═══ Text extract ═══

The story is gripping enough, the characters sufficiently well drawn.   It is spy fiction in the Smiley mode - spying on spies, the enemy within - and a good example of the genre.   I enjoy the sub-genre and I enjoyed My Name is Nobody (though I hate the title).   I wonder, though, what can anyone bring to the game which Le Carre hasn't already done to the point of death.   Nothing much, I fancy.   In this instance I admit I didn't get who 'Nobody' was but I knew more or less from the outset who the mole was.   The denouement I found slightly underdone.   The build-up to it, however, was extremely well worked.   Not a classic but a very good, very enjoyable thriller.

Monday, 19 June 2023

Hornet Flight - Ken Follertt


 A story loosely based on fact, Hornet Flight is mainly set in Denmark.   Young Harald Olufsen is coming of age in a country bloodlessly annexed by the Nazis.   Most citizens accept the situation; some, of course, welcome it.   Teenagers like Harald get by with harmless jokes and pranks.

There is a fledgling resistance, run by MI6 through Hermia Mount, who lived in Denmark before the war and who is engaged to Harald's older brother, a flight instructor.  On the island where Harald lives the Nazis have built a secret base - indeed, Harald worked on it during his previous summer holiday.  Local workers were cleared away before the final installation took place, but Harald sometimes sneaks by on the shortcut home.

In Britain, Bomber Command is taking a hammering.   If they keep getting shot down at the present rate, they won't be able to help their new Russian allies by bombing Nazi targets in western Europe.   The British are about to deploy radar.  They wonder if the Nazis have developed something similar.  Is that, in fact, what the base on the island is doing?

With the a massive raid planned and only days away, Hermia is smuggled back to Denmark to contact her agents.   She reunites with Arne Olufsen and asks him to visit his home and look into the base there.  In doing so, he confides in Harald.   Another islander, Peter Flemming, is a police detective in Copenhagen, with an invalid wife, ambition, and a significant dislike of his former friend Arne.   If it furthers his ambition, Peter is perfectly happy to work with the Nazis.   The potential involvement of his rival is a bonus.

Harald, meanwhile, is expelled from school (thanks to Peter Flemming) and working oddjobs on a farm on the estate of his rich Jewish schoolfriend.   Harald finds an aged plane hidden in a barn - the Hornet of the title - and sets about repairing it.   Harald can fly a little, but his schoolfriend's sister, ballerina Karen Duchwitz, is fully trained.   Together, they plan to fly photos of the radio installation across to Britain.

═══

**Short exercise**: Copy the text about the spy novels word for word, from "There is a fledgling" to "island is doing?".

═══ Raw data ═══

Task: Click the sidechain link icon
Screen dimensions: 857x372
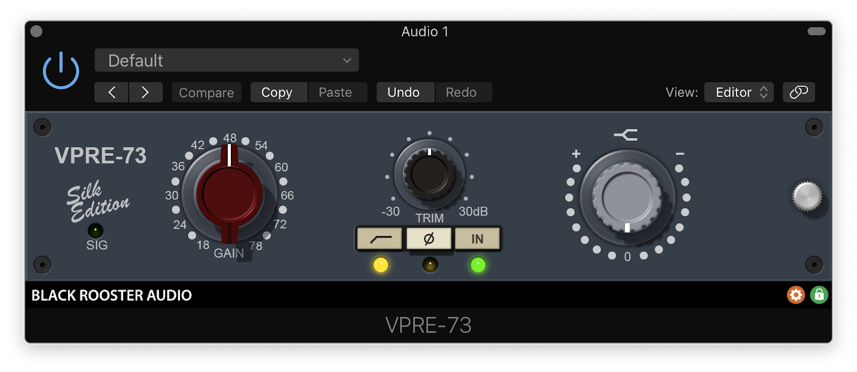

═══

**The output**:
There is a fledgling resistance, run by MI6 through Hermia Mount, who lived in Denmark before the war and who is engaged to Harald's older brother, a flight instructor.  On the island where Harald lives the Nazis have built a secret base - indeed, Harald worked on it during his previous summer holiday.  Local workers were cleared away before the final installation took place, but Harald sometimes sneaks by on the shortcut home.

In Britain, Bomber Command is taking a hammering.   If they keep getting shot down at the present rate, they won't be able to help their new Russian allies by bombing Nazi targets in western Europe.   The British are about to deploy radar.  They wonder if the Nazis have developed something similar.  Is that, in fact, what the base on the island is doing?